Spot each line in the data below containing "agent" and copy it.

[[ SOURCE DATA open ]]

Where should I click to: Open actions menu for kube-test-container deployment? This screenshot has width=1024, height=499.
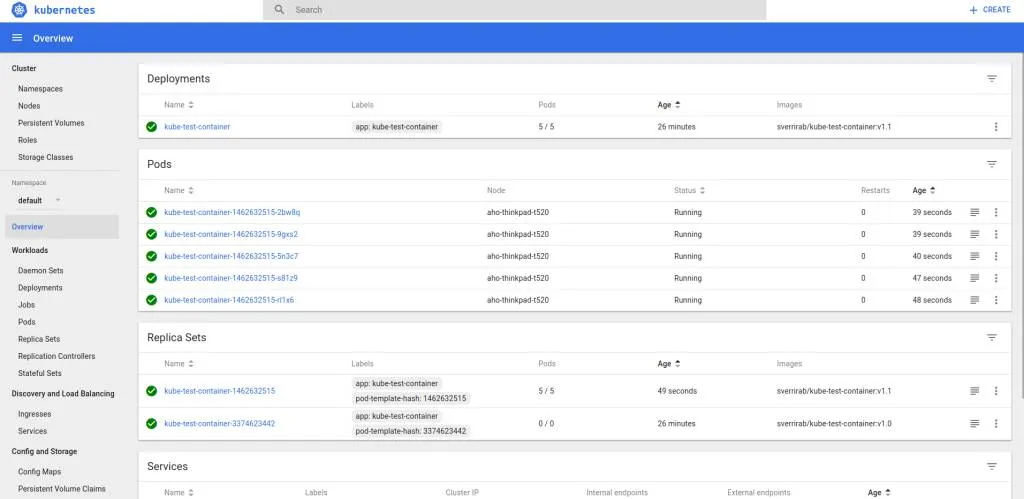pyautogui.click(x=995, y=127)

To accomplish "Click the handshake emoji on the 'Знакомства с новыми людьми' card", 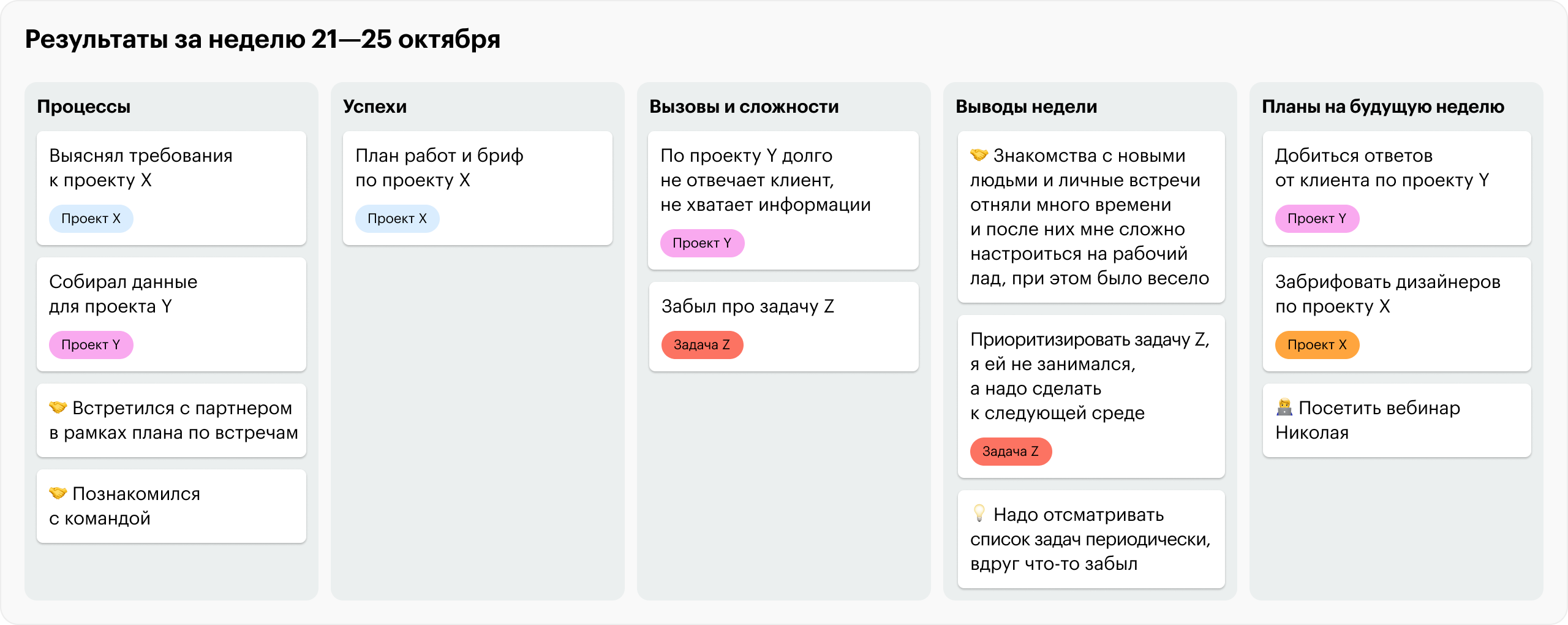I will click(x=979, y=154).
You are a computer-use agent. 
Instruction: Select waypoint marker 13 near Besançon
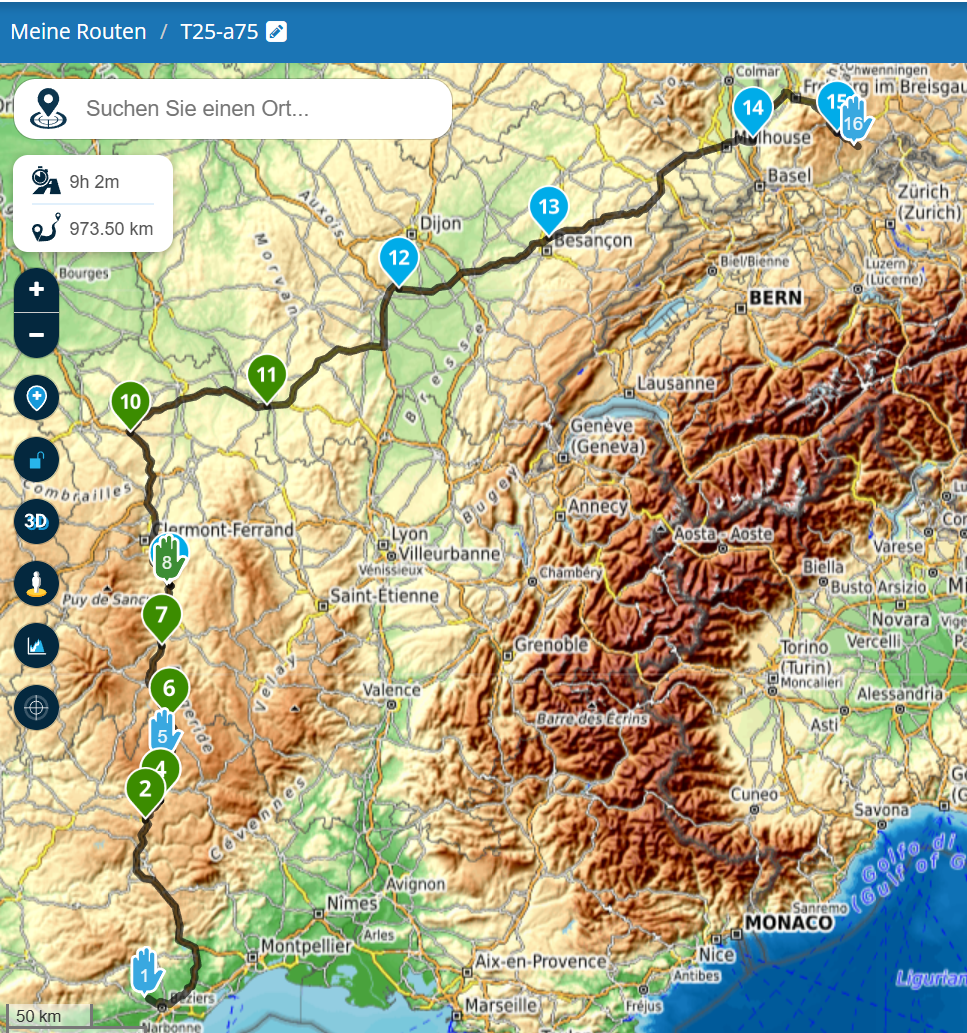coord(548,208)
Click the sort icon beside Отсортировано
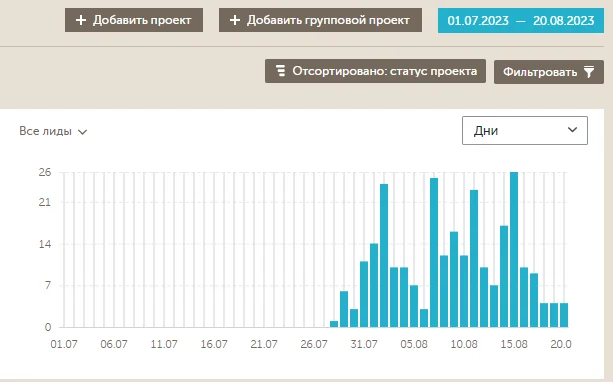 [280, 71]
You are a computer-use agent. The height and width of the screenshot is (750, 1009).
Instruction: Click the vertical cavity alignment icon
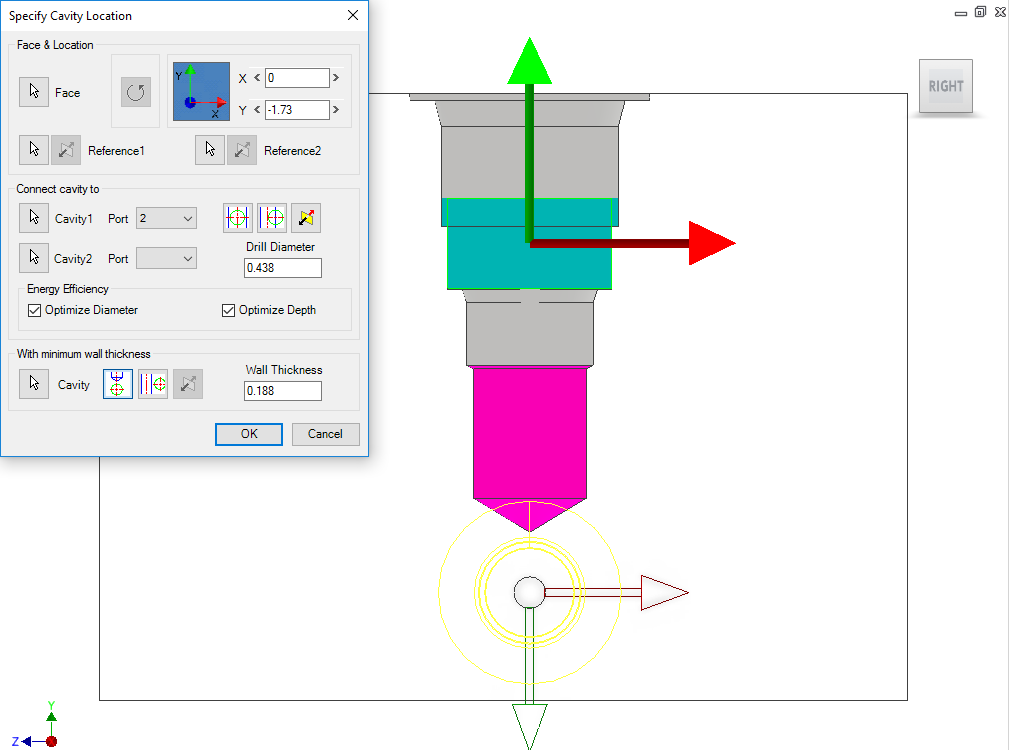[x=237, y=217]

[[ SOURCE DATA closed ]]

[TASK ANSWER]:
You are a computer-use agent. 
You are a computer-use agent. The height and width of the screenshot is (750, 1009).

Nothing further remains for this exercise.